Sunday, May 15, 2016

Bless My Soul

Listening to Alabama Shakes every dang day for weeks now, I come back to some of the same lyrics:

I feel so homesick
Where's my home
Where I belong
Where I was born
I was told to go
Where the wind would blow
And it blows away, away…

I feel far from home, and while some of that is being away from my parents’ home, and they from their ancestral homeland—I write about this, for goodness’ sake—it’s also about forming home, being at home with myself and my little family, and seeing the afterlife as  a home, though it feels severed for me right now.

Music has been a kind of saving grace for me these past months as I slogged through working and being a mother at once—and these things both pushing me away from centering and being at peace, and pulling me toward a better practice of time. It’s been an unbelievable challenge, and I find myself still dealing with the ramifications of so much of the year: the tear in my body healing; the tear in my heart from all the losses, also healing, sometimes still gaping; the push and pull on my brain between ideas, teaching, writing. It’s all too much sometimes, but music has brought these things somehow into balance.

Part of what music has brought back to the fore for me has been a reckoning  with my age, something the losses have marked as well.
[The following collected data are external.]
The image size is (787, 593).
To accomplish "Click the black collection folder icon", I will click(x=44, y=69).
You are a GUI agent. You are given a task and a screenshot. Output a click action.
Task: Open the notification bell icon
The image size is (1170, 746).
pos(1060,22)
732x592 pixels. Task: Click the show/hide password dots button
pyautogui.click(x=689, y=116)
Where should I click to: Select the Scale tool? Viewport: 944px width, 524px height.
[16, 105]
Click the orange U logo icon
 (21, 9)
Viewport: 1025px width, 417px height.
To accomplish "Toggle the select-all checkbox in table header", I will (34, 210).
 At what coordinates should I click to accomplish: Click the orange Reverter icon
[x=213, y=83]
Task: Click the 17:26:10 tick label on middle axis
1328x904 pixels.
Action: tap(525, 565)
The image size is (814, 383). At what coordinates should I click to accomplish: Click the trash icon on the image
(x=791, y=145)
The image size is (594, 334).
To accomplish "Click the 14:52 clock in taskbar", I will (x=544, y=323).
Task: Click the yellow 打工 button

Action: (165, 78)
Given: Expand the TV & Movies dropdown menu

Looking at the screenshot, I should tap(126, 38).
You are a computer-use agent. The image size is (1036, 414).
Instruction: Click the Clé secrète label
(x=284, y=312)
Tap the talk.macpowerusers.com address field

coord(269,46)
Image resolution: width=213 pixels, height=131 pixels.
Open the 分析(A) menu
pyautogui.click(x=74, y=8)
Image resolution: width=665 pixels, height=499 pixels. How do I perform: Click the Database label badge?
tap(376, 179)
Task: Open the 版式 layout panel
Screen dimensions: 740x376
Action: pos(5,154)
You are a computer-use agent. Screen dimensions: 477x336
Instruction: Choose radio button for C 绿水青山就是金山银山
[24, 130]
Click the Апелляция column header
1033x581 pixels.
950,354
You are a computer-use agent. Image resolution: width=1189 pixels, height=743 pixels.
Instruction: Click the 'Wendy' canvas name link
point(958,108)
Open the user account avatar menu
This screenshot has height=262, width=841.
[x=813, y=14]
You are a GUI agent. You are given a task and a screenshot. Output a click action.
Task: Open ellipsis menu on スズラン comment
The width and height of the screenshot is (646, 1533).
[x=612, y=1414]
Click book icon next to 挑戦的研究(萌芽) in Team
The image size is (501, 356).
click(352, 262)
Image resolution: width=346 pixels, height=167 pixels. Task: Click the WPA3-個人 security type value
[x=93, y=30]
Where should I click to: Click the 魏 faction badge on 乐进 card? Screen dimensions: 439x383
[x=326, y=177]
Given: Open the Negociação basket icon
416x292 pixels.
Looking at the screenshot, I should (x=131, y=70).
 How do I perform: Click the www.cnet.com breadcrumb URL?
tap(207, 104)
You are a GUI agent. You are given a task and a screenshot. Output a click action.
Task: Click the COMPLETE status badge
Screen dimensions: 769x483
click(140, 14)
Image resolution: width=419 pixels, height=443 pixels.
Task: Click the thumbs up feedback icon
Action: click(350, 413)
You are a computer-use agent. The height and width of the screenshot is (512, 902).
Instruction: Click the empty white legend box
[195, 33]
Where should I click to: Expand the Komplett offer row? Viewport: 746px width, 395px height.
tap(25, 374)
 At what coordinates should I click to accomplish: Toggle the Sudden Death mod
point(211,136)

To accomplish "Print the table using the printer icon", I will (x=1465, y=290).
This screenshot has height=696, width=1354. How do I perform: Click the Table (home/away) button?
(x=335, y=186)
When Kayla Canedo died in that fateful car crash a couple of weeks ago, I had been lamenting my state as an old mother of a five year old and an eight month old:  I looked and felt like their grandmother. My hair is starting to seriously turn gray—rapidly has been since Charlotte was born.  Thinking of my sweet student meeting her death in the way she did brought me back to the mirror, recognizing each gray hair was there, earned.  Kayla would never see gray hair. She was not given that opportunity. I felt for her mother, and all the things she’d hoped for her child, and then looked at my own and felt a sudden urge to be something for them, to become the best mother I could be.

Another lyric, from the Robert Glasper Experience, Meshell Ndegeocello: “I’m not perfect but my aim is true….”  Listening to this line and its urgency shook me to the present moment as well. This now we live does not have to be perfect as our imaginations wish it to be—it simply has to be.  And we must be in love with this moment, for in a a moment it will be gone, sifted out of our hands into the wind that blows away, away.  I’m that person who watches it blow away, until the last little bit of it is gone, and I reach down and pick up some more, and start over, and over, in this moment that is forever, in the sandbox of never-ending play.